The presence of a specific genetic marker called HLA-B27 in Caucasian ankylosing spondylitis patients is related to earlier disease onset and higher disease prevalence among family members, a study has found.
However, according to the research, being HLAB27-positive is not related to a higher burden of disease or uveitis (inflammation of the eye).
The study, “Influence of HLA-B27 on the Ankylosing Spondylitis phenotype: results from the REGISPONSER database,” was published in Arthritis Research & Therapy.
Axial spondyloarthritis (AxSpA) refers to a group of rheumatoid diseases characterized by the involvement of the axial skeleton, the part of the skeleton that consists of the bones of the head and torso.
Ankylosing spondylitis (AS) is the most common disease in this group of disorders and clinically presents with inflammatory back pain — but can also involve other sites.
The prevalence of AS is about 0.2-0.3%, depending on the geographical distribution of human leukocyte antigen B27 (HLA-B27), the main genetic factor related to disease development.

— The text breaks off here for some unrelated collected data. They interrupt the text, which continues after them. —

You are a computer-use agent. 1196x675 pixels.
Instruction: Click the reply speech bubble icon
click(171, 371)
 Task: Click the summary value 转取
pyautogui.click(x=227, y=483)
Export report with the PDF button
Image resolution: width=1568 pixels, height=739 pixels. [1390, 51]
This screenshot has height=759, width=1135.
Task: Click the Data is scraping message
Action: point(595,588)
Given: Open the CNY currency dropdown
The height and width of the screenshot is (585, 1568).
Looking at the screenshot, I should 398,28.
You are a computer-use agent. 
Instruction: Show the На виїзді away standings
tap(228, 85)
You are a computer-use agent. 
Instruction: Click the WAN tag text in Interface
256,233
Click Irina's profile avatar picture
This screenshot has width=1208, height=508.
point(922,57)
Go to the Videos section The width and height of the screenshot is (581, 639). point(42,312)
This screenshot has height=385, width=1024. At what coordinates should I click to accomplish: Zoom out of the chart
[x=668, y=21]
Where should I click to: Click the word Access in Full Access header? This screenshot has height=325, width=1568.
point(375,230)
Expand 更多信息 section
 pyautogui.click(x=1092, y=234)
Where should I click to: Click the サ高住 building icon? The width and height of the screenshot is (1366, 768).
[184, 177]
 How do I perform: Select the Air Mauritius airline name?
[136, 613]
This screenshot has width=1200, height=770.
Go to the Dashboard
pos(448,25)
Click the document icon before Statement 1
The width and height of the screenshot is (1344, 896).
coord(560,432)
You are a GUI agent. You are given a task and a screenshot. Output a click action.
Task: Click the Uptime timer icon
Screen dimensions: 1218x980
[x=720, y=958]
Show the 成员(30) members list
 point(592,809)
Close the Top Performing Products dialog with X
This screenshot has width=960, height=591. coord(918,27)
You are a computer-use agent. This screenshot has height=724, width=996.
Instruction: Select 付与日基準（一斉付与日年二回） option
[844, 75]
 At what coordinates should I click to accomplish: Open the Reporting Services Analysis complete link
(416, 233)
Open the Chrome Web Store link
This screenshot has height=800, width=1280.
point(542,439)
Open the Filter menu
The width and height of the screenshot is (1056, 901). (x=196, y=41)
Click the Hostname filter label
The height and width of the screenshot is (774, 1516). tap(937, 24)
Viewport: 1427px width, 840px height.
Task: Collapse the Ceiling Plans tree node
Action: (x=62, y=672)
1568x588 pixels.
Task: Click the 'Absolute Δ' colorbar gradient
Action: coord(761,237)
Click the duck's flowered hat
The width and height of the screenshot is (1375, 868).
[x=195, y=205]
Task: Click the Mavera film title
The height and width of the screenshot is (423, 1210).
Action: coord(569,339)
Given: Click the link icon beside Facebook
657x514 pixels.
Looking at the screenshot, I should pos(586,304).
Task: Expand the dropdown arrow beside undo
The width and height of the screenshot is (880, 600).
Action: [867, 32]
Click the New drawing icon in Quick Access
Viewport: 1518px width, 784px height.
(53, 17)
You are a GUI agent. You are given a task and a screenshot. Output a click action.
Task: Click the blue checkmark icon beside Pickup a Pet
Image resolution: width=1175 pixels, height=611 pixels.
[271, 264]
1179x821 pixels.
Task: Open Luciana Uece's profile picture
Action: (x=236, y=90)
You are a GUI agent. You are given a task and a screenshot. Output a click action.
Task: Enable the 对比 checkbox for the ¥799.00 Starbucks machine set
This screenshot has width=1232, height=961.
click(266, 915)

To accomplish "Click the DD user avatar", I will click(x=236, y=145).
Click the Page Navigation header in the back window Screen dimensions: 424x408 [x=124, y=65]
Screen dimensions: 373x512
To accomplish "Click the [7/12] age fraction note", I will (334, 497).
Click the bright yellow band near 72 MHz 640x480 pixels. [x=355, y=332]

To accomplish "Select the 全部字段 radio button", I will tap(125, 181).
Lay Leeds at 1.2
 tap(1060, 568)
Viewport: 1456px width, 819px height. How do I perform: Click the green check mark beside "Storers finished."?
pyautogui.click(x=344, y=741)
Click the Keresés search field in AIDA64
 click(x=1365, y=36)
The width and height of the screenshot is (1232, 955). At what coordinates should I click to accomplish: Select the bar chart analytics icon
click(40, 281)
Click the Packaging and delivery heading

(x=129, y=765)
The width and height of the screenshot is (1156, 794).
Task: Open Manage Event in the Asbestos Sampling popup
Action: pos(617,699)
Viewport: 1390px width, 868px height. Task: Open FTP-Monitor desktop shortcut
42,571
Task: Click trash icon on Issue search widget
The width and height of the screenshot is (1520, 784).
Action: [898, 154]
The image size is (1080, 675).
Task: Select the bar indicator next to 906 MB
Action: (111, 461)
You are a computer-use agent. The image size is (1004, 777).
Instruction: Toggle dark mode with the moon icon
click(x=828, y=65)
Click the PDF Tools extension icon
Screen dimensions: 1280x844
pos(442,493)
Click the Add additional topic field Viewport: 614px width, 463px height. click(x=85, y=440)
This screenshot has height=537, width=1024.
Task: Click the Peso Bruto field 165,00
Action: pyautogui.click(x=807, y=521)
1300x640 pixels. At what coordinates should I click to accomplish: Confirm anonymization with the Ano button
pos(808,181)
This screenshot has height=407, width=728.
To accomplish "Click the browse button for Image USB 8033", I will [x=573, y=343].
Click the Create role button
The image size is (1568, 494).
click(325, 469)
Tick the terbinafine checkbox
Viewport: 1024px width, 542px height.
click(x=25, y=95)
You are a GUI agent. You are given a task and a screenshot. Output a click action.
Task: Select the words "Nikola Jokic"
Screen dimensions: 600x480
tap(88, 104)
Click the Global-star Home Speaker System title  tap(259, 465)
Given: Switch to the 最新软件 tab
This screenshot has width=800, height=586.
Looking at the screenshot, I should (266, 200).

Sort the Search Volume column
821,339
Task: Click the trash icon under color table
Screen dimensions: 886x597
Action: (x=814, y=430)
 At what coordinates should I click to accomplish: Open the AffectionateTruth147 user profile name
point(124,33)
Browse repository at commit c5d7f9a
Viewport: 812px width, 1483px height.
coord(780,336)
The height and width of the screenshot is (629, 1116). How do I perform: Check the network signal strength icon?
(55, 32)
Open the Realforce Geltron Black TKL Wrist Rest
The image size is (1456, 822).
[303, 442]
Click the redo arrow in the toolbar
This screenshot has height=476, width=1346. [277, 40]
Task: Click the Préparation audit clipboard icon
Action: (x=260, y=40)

HLA-B27, a protein present on the surface of white blood cells, is known to contribute to immune system dysfunction. The presence of HLA-B27 is associated with certain autoimmune and immune-mediated diseases, including AS and juvenile rheumatoid arthritis. However, nearly 10-20% of patients with defined AS do not carry HLA-B27.
Prior studies have suggested a relationship between the presence of HLA-B27 and axial manifestations. But only a few studies have evaluated the role of HLA-B27 in defined AS patients, and many of them have reported conflicting results.
Researchers in this study assessed the influence of HLA-B27 on the clinical presentation of AS patients. The team reviewed data from the Spanish REGISPONSER database, which includes more than 1,000 AS patients.
Data from 1,235 patients (74.8% male) were analyzed. Among them, 1,029 (83%) were HLA-B27-positive.
Researchers evaluated a number of different parameters including demographics, clinical presentation, disease activity, and radiographic data with regard to HLA-B27 status. A statistical analysis was conducted to determine which variables were independently related to HLA-B27.
HLA-B27-positive patients showed higher family aggregation. This means that HLA-B27-positive patients are more likely to have family members who also have AS than those who are HLA-B27-negative.
HLA-B27-positive patients also had an earlier disease onset than those who are HLA-B27 negative.
“Disease duration was significantly higher in HLA-B27-positive AS patients than the other group. Given that disease duration is one of the main factors related to structural damage, the data reported here do not support a major role of HLA-B27 in the extension of the structural damage in defined AS patients,” the researchers noted.
Compared with HLA-B27-positive patients, HLA-B27-negative patients presented with statistically higher scores of disease activity as well as higher prevalence of arthritis, dactylitis (inflammation of a digit), and extra-articular manifestations — such as psoriasis and inflammatory bowel disease (IBD) — but not uveitis.
Using multivariate statistical analysis, which looks at the observation and analysis of more than one outcome variable, researchers discovered that family history, younger age at diagnosis, presence of peripheral arthritis, dactylitis, psoriasis, and IBD were the main variables independently related to the presence or absence of HLA-B27.
“This study confirms the previously reported association in AS patients between HLA-B27 and an earlier disease onset and greater family aggregation,” the researchers wrote.
“However, and interestingly, we do not support an association between HLA-B27 and the extent of axial structural damage, or a higher clinical burden of the disease,” they added. “On the other hand, the absence of HLA-B27 is related, in AS patients, to a higher frequency of peripheral arthritis, dactylitis, and extra-articular manifestations.”